Goldsmith’s writings, which belong to the school of Conceptual poetics, are not literature to be placed alongside Hemingway or Pound. Instead they are textual artifacts, language culled from the world around us and organized with the objectivity of a scientific study. The aptly named British publisher Information as Material (IAM) is a prime outlet for Conceptual writers, including Goldsmith. Among IAM’s authors are its own editors, such as Simon Morris, whose "Re-Writing Freud," containing every word of "The Interpretation of Dreams" systematically randomized, and "Royal Road to the Unconscious," documenting Morris flinging the cut-up verbiage of Freud’s seminal text from a moving vehicle, the house has published. The resulting tomes contain glistening nuggets of nonsense, such as "das omit very strongly facts," but any meaningful phrases are merely accidental by-products. The Conceptual writer’s real role is impartial chronicler of the language. "Conceptual writing makes its references explicit rather than implicit," Morris says, "and refuses any claim to conventional originality. The idea is the writing, and the writing is the idea — a poetry of intellect rather than emotion."

§ **PROBLEM 1**
Translate this sentence from the passage on Conceptual writing into Spanish: "The Conceptual writer’s real role is impartial chronicler of the language."
§ **PROBLEM 2**
Name every person mentioned in the passage on Conceptual writing.
§ **PROBLEM 3**
Recast the paragraph of the passage on Conceptual writing that begins "Goldsmith’s writings, which belong" as a short bulleted list that keeps its main facts.

§ **INFORMATION**
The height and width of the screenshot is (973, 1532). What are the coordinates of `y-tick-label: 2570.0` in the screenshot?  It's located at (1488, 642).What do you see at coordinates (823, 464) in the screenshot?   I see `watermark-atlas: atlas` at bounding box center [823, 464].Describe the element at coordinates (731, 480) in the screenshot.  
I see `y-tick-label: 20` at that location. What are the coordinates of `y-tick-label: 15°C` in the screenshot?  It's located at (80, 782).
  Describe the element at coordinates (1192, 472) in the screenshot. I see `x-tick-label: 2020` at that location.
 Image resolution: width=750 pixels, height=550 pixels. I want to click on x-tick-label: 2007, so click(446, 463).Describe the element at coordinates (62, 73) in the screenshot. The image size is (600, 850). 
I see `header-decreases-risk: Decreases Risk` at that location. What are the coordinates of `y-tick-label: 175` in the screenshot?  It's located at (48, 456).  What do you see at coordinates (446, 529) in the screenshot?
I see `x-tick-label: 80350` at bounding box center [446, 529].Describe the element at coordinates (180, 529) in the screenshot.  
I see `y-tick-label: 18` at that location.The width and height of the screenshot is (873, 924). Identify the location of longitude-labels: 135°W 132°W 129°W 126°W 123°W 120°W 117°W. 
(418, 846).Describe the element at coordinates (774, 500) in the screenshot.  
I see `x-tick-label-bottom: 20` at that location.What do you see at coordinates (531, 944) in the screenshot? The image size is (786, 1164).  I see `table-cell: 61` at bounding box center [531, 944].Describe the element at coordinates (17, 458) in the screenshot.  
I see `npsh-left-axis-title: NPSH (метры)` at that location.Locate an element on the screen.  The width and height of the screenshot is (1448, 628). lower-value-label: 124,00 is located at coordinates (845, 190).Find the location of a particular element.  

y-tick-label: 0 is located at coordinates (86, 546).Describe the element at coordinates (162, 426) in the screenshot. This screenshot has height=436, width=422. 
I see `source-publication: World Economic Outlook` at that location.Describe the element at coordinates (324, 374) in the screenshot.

§ **WRITTEN REPLY 1**
El verdadero papel del escritor conceptual es el de cronista imparcial del lenguaje.

§ **WRITTEN REPLY 2**
Goldsmith, Hemingway, Pound, Simon Morris, Freud

§ **WRITTEN REPLY 3**
- Goldsmith's writings belong to Conceptual poetics. They are not literature like Hemingway or Pound but textual artifacts: language taken from the world around us and organized with scientific objectivity.
- The British publisher Information as Material (IAM) is a prime outlet for Conceptual writers, including Goldsmith. Its authors include its own editors, such as Simon Morris.
- IAM published Morris's "Re-Writing Freud," which contains every word of "The Interpretation of Dreams" systematically randomized. It also published his "Royal Road to the Unconscious," which documents Morris throwing cut-up text of Freud's book from a moving vehicle.
- These books contain nonsense such as "das omit very strongly facts." Any meaningful phrases in them are accidental.
- The Conceptual writer's real role is to be an impartial chronicler of language.
- Morris says Conceptual writing makes its references explicit and refuses conventional originality. The idea is the writing, making it a poetry of intellect rather than emotion.